Sunday, 29 August 2010

knobs knockers and uv paint...hello blackpool

This is the story of two girls that decided to go to blackpool one day...
Driving along all of a sudden ' oh no i think ive left my makeup at home'
' your joking' ' nooooooo'
So we get back to kellys house reclaim the makeup and off we go for the second time... surely nothing else can go wrong right??
'Why is the traffic going so slow??'
Looks in front and there are several funeral cars.
Ohhhh how great!
So after what seems like forever the cars finally disappear and were ready to go.
After 2 hours driving to blackpool we arrive in the town and follow the sat nav thinking about where it is taking us, praying the hotel will be alright but i had doubts.....

ALOHA HOTEL the sign said, and believe me it wasnt saying hello to me, this place looked horrendous like the place of horrors...eeek.
We then discovered there was no parking and we would have to face the fact of paying £15.00 for 2 nights to park, outrageous i know!
So we walked up to the hotel of doom and pressed the bell, minutes later a strange looking man appeared, he looked at us with this look that i can only describe as i want to kill you, so we took a deep breath and walked in. I looked around and the place looked deserted, i thought im not leaving here alive, he then showed us to the 'bar' which looked like it hadnt seen daylight for years. We were then shown to our room which was at the top of some stairs, as he opened the door our first thoughts was oh my god i want to go home, the room was a dimly lit pit of hell which had stunning views of some stairs and nothing else, there was a wardrobe from the 1950s and another cupboars, there was a double bed and a single which both had bedding on them which looked like something my great grandma would own. We also noticed that the bedsheet was inside out which made me think what are they trying to hide. The room also had a very strange smell. The next thing we heard this sound coming from next door i cant really desribe the sound but it was one of them noises that starts to grate on you after abit.

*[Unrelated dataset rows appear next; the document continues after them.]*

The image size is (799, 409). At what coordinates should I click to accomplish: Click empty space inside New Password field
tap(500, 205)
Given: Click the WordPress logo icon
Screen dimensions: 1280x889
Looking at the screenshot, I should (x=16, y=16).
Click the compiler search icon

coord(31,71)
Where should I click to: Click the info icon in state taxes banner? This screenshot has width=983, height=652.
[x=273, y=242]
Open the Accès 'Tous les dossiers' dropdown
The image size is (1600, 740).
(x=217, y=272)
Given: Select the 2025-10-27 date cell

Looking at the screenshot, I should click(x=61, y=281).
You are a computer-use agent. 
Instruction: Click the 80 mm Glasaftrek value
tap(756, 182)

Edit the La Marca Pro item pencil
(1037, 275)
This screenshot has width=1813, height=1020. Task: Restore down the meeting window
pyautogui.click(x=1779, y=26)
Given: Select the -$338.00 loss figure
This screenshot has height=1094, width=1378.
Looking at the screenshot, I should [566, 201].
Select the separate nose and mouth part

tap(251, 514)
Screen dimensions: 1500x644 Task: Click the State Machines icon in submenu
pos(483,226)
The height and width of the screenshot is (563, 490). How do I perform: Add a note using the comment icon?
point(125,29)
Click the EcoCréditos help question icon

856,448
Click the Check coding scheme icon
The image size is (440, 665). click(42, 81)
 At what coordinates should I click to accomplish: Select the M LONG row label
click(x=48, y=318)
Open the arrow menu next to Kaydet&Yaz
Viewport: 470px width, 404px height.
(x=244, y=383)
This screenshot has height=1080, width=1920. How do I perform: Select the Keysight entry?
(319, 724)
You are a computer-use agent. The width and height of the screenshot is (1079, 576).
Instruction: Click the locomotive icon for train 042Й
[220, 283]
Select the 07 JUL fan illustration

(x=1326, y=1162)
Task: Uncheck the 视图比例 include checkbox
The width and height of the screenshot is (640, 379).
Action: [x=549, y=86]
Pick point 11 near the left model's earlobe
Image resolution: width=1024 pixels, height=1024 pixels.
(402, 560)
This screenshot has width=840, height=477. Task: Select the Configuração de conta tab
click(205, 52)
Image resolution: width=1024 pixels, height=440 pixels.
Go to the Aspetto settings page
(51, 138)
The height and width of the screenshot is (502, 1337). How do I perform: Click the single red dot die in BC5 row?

We shortly after discovered this sound went off everytime someone used the toilet ( the only toilet in the building)
We laughed and said hey how bad can it be...
We then found a leaflet which described the hotel and we discovered the man in question had a wife which made us feel better knowing he cant be the murderer we thought he was but then again he can still murder when he has a wife.
Next we decided to go investigate blackpool itself(we wanted to get as far away from the hotel of doom as possible)
we started our trip by walking the golden mile from one end of blackpool to the other, on the way we noticed there was hundreds of hotels which were cheaper than ours and actually looks livable oh dear!
anyway we carried on walking and noticed there was hundreds of 'tack' shops which stocked items that no person in the right mind would ever buy i mean who really wants a rock cock? or a snowglobe saying blackpool? or some sunglasses saying blackpool - which also said no pictures until you have purchased, also every shop sold liquid gold, i mean what is this stuff is it a local thing?
We also discovered a market called bonny market which sold random stuff like jesus bracelets and knock off perfume, was this whole town just full of tack?
Anyway we carried on walking and noticed there was 3 piers, i mean how many do they need? we also noticed they didnt have normal taxis instead they had horse and carriages many of which were pink...
Next we discovered the waterpark which in reality is just a leisure centre which featured just one slide and we noticed peter andre was the newest addition to louis tussauds waxworks..oh dear.
Anyway eventually we reached the end of 'the golden mile' which took us to the pleasure beach.
Unfortunately we didnt have any money to visit this so we turned back and went to mcdonalds, after the long treck back we arrived back at the hotel of doom.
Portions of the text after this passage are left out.